Nigeria’s Money Supply Predicted to Rise Amid Soaring Oil Prices
Nigeria’s money supply is anticipated to increase in the coming months, fueled by rising oil prices that are enhancing government revenues and federal allocations. This trend poses additional challenges for the Central Bank of Nigeria (CBN) in its efforts to manage inflation, as indicated by Bismarck Rewane, CEO of the Lagos-based consultancy, Financial Derivatives Company (FDC).
Significant Increase in Federal Allocations
The recent uptick in oil prices has led to a 7.94% rise in the Federal Account Allocation Committee’s March distribution, which reached N2.04 trillion. If oil prices remain elevated amidst ongoing geopolitical tensions, monthly disbursements are likely to continue exceeding this amount, as highlighted by Rewane during a presentation at the Lagos Business School’s breakfast session.
Liquidity Boosting Africa’s Most Populous Economy
Additional statutory quotas and windfall oil revenues are set to inject further liquidity into Nigeria, Africa’s most populous nation. Policymakers are currently grappling with renewed inflationary pressures, exacerbated by the Iran conflict. This liquidity surge may have significant consequences for the economy as households face rising costs.
Inflation Forecasts Signal Rising Cost of Living
Rewane predicts that inflation could escalate to 16% in April, up from the previous rate of 15.38%. This increase can be attributed largely to a significant rise in gasoline prices, which have surged by over 50%, thereby contributing to higher food prices and putting additional strain on household budgets.
Monetary Policy Outlook Points to Steady Rates
The economist suggests that the central bank will likely keep the benchmark interest rate steady at its upcoming Monetary Policy Committee meeting on the 19th and 20th of this month. The CBN may depend on open market operations and liquidity management tools, such as the cash reserve ratio, to manage surplus funds within the banking sector.
Adjustment Measures Aim to Stimulate Lending
In response to the ongoing inflation slowdown, the monetary authorities reduced the main benchmark interest rate by 50 basis points to 26.5% in February. They also modified the asymmetric corridor around the Monetary Policy Rate (MPR) by +50/-450 basis points, a strategy designed to deter banks from holding idle funds at the CBN and encourage increased lending to support economic activities.
Challenges in Balancing Fiscal and Monetary Policies
Rewane’s insights reveal a growing tension between Nigeria’s fiscal and monetary authorities. While higher oil prices enhance government finances and support the Federal Account Allocation Committee’s distributions, they also risk complicating the CBN’s inflation management strategy. Increased fiscal inflows from oil revenues may provide only temporary relief, as Nigeria remains susceptible to fluctuations in global oil markets.
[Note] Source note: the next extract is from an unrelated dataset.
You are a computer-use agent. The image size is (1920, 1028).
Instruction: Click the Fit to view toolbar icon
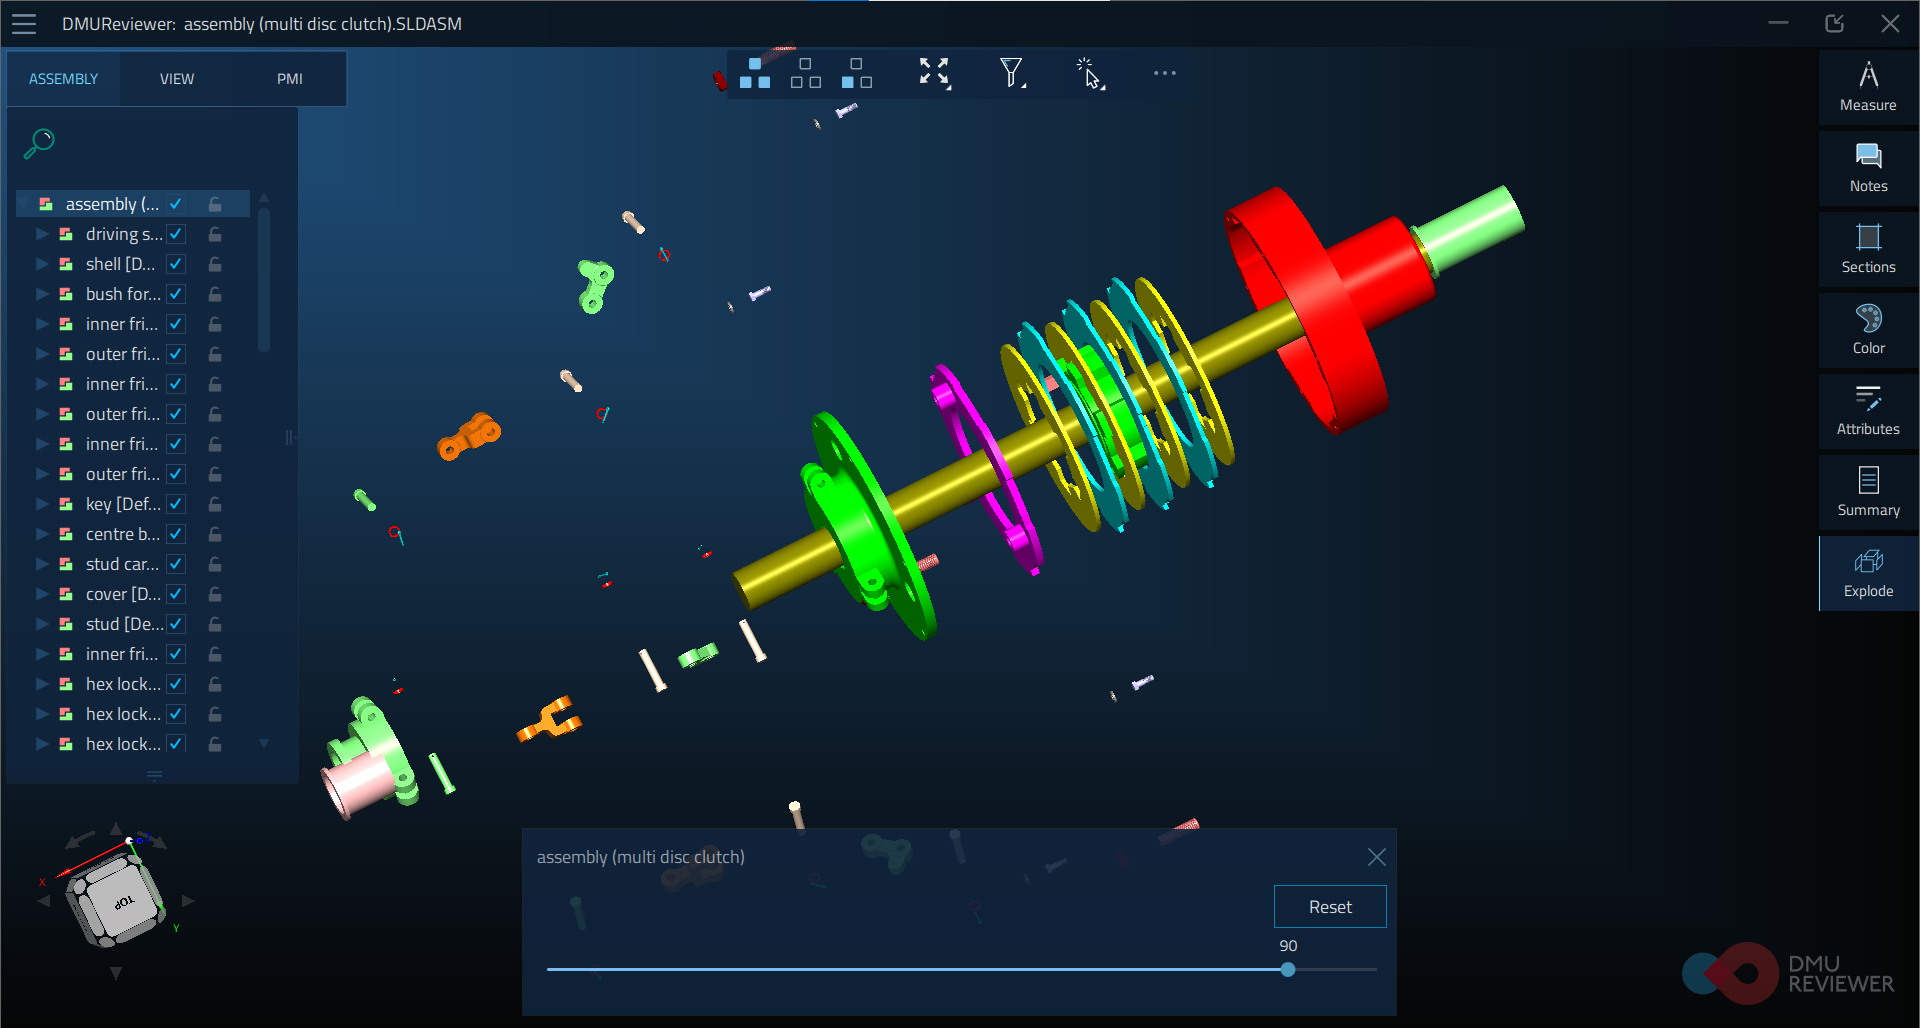point(932,72)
Policy Strategies for Sustained Economic Growth
This evolving landscape suggests that policymakers may increasingly turn to aggressive liquidity sterilization measures rather than further rate hikes to manage inflation expectations while also fostering economic growth. The current scenario presents a complex challenge, requiring a careful balancing act between ensuring stable prices and sustaining economic momentum.